### SET EXERCISE:
Repeat the following items word for word, from the line containing "Click the ログアウト button" to the line containing "Action: click(x=559, y=480)", both included.

### ROWS:
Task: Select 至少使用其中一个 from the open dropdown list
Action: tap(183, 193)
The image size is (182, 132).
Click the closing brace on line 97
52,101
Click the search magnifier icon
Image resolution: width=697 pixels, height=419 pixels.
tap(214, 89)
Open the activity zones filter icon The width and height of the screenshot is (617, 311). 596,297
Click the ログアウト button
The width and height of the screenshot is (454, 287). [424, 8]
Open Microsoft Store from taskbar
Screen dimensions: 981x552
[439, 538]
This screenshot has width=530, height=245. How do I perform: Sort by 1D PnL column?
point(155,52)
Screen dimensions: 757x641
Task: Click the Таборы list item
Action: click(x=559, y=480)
--
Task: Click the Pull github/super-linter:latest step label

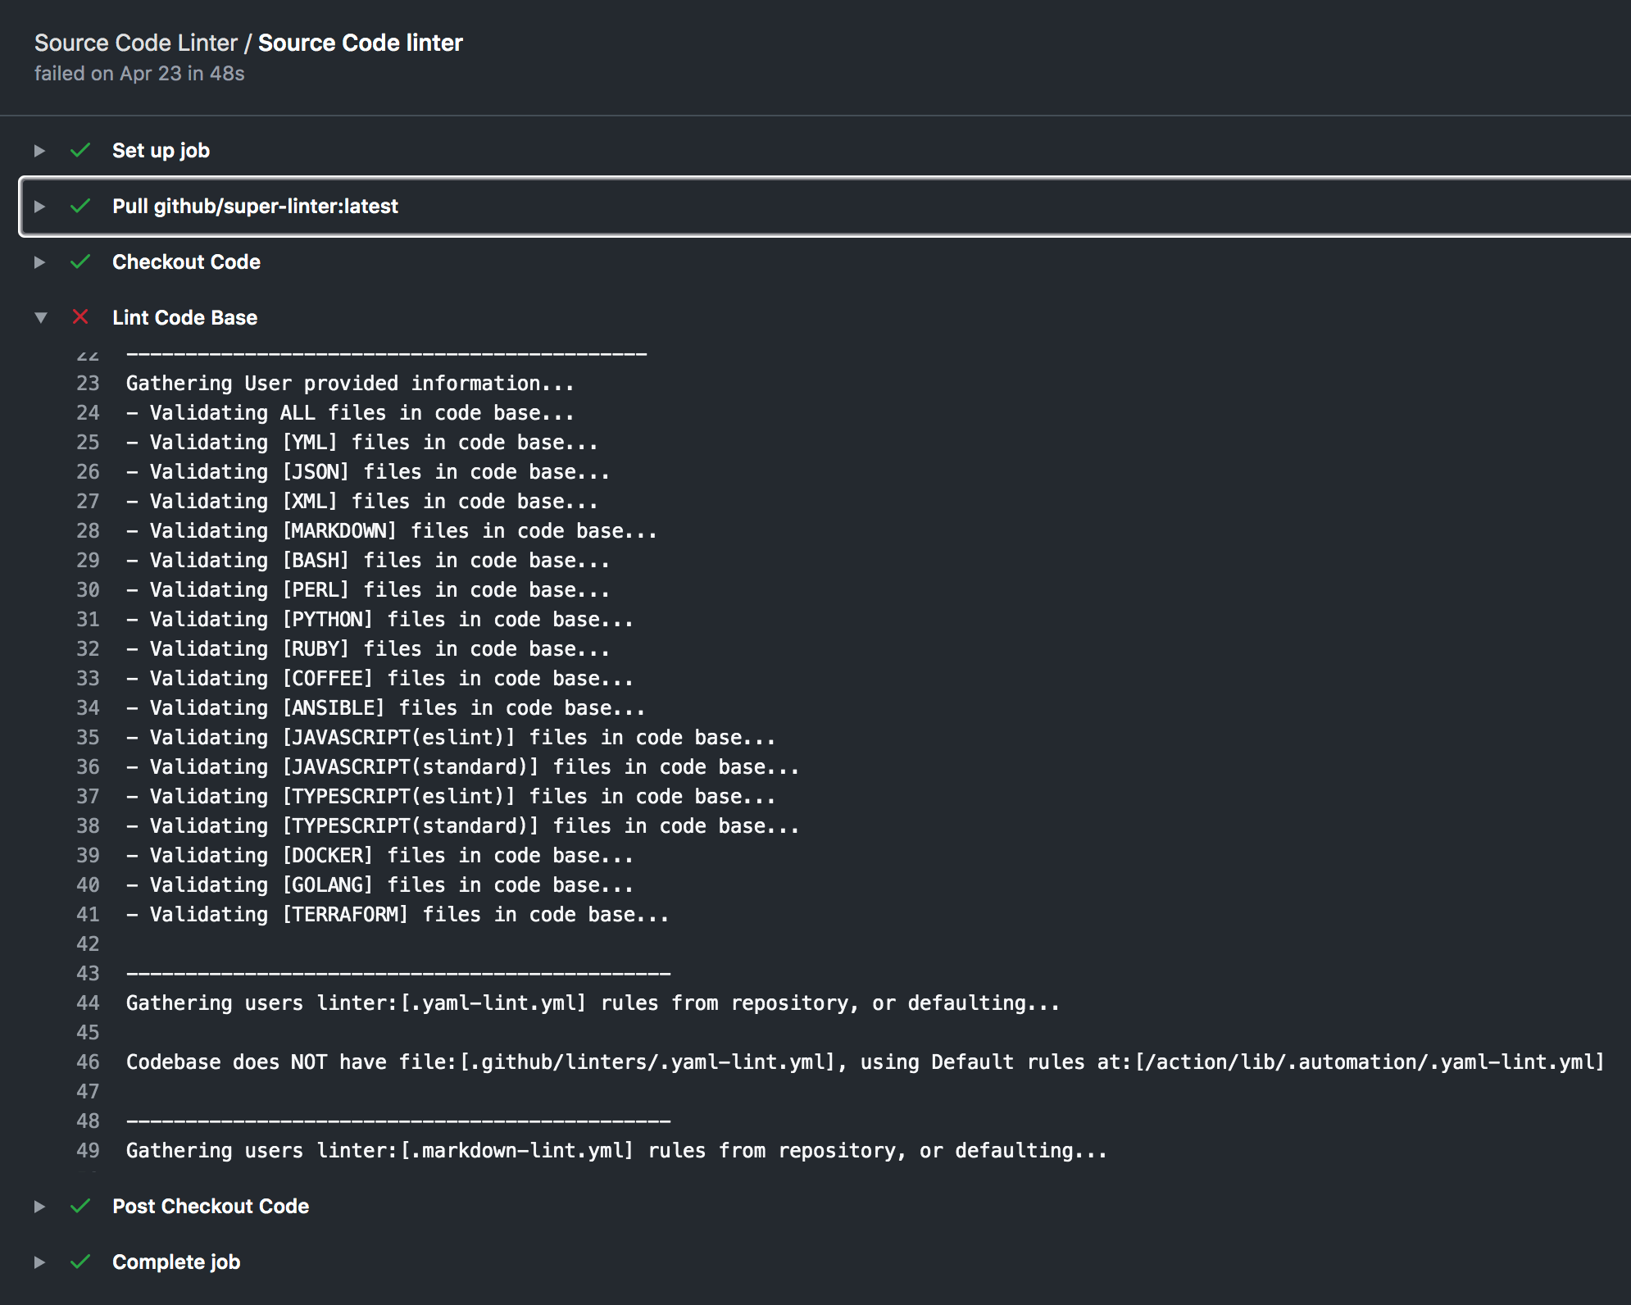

### RESULT OF THIS EXERCISE:
Click the ログアウト button
The width and height of the screenshot is (454, 287). [424, 8]
Open Microsoft Store from taskbar
Screen dimensions: 981x552
[439, 538]
This screenshot has width=530, height=245. How do I perform: Sort by 1D PnL column?
point(155,52)
Screen dimensions: 757x641
Task: Click the Таборы list item
Action: click(x=559, y=480)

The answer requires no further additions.